Gaer these paintings are incredible. I love the subject matter as well. I have tried to paint. Years ago we visited Vermont to see the fall leaves. I was so inspired that I got the paints,brushes and everything else that made me look like I knew what I was doing. I sat in front of that canvas and nothing happened. I was so depressed. 
I guess I'll stick with my little crafts and sewing machine and be happy.
You should find a place to show your work. I'm sure others will appreciate your talent and enjoy your paintings.


----------



## Pecos

Gaer, your paintings simply blow me away.

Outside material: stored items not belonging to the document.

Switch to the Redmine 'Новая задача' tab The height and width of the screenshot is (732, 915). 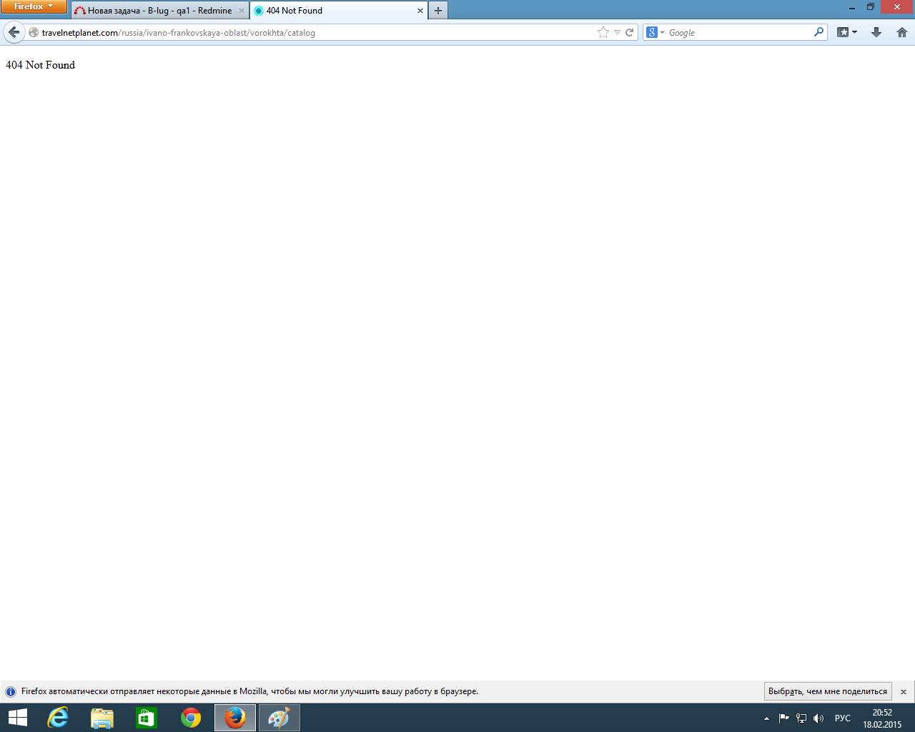(157, 11)
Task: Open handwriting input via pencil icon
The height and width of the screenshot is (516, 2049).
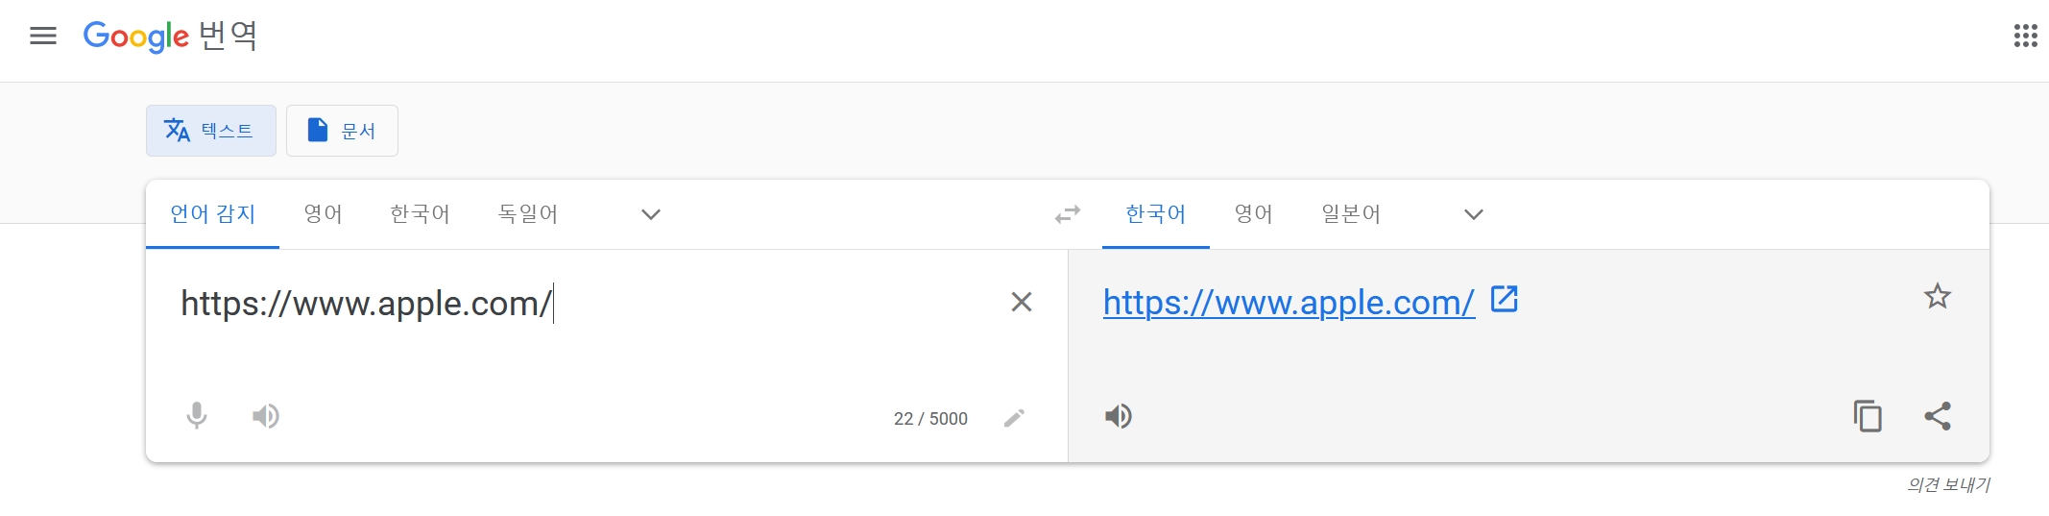Action: pos(1015,418)
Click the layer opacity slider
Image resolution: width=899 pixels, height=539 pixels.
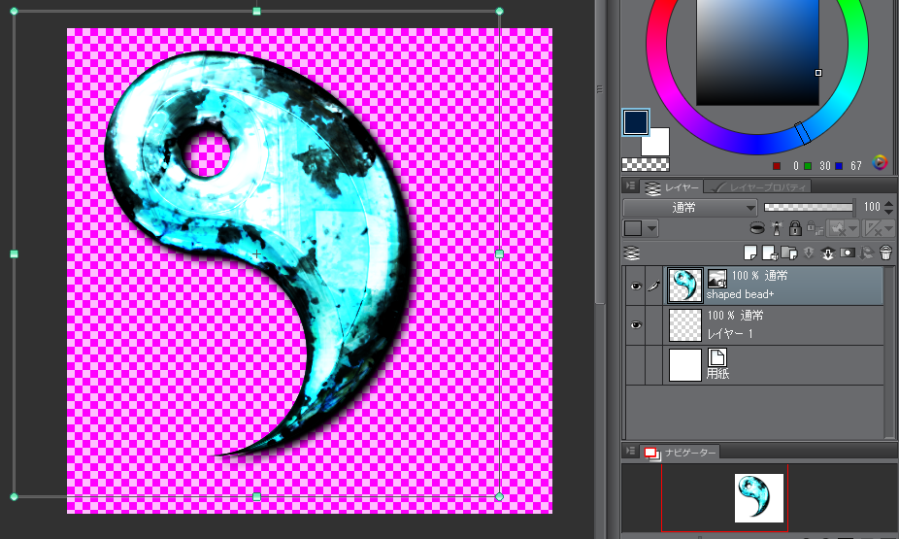tap(808, 207)
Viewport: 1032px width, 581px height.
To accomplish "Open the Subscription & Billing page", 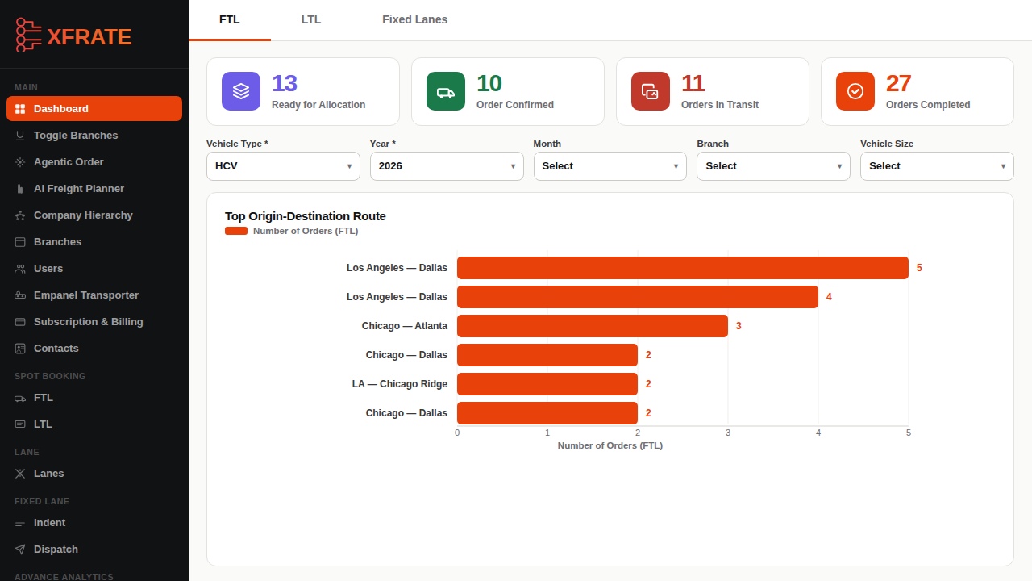I will (89, 321).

Using watercolors, I have painted two of our pets. It took me forever, and much to my surprise, they actually look like my cat Kaley and Gracie one of our Bichons. But I had to do them over and over again until they were minimally acceptable. Art is simply not one of my strong suites. My wife liked them enough to frame them, but maybe that was in simple recognition of how much effort I put into them.


----------



## Gaer

Ruth n Jersey:  Therein lies the problem.  I have a gallery but never frequented.  I like CREATING but not selling or marketing.  I think my children will inherit these and not know what to do with them.  They have their OWN style!


----------



## Gardenlover

Beautiful work - you should sell it on www.deviantart.com


----------



## RadishRose

These are great!


----------



## Gaer

Thanks!  Gardenlover:  I'll check out that site!  thanks!


----------



## jujube

I took an art class once that was titled "Drawing for the Artistically Impaired".  It was supposed to teach people to use the "other side" of their brains.  I found out that I was truly "artistically impaired" on both sides.

I _want _to draw.....oh how I want to....but I just _can't_.


----------



## Gaer

jujube said:


> I took an art class once that was titled "Drawing for the Artistically Impaired".  It was supposed to teach people to use the "other side" of their brains.  I found out that I was truly "artistically impaired" on both sides.
> 
> I _want _to draw.....oh how I want to....but I just _can't_.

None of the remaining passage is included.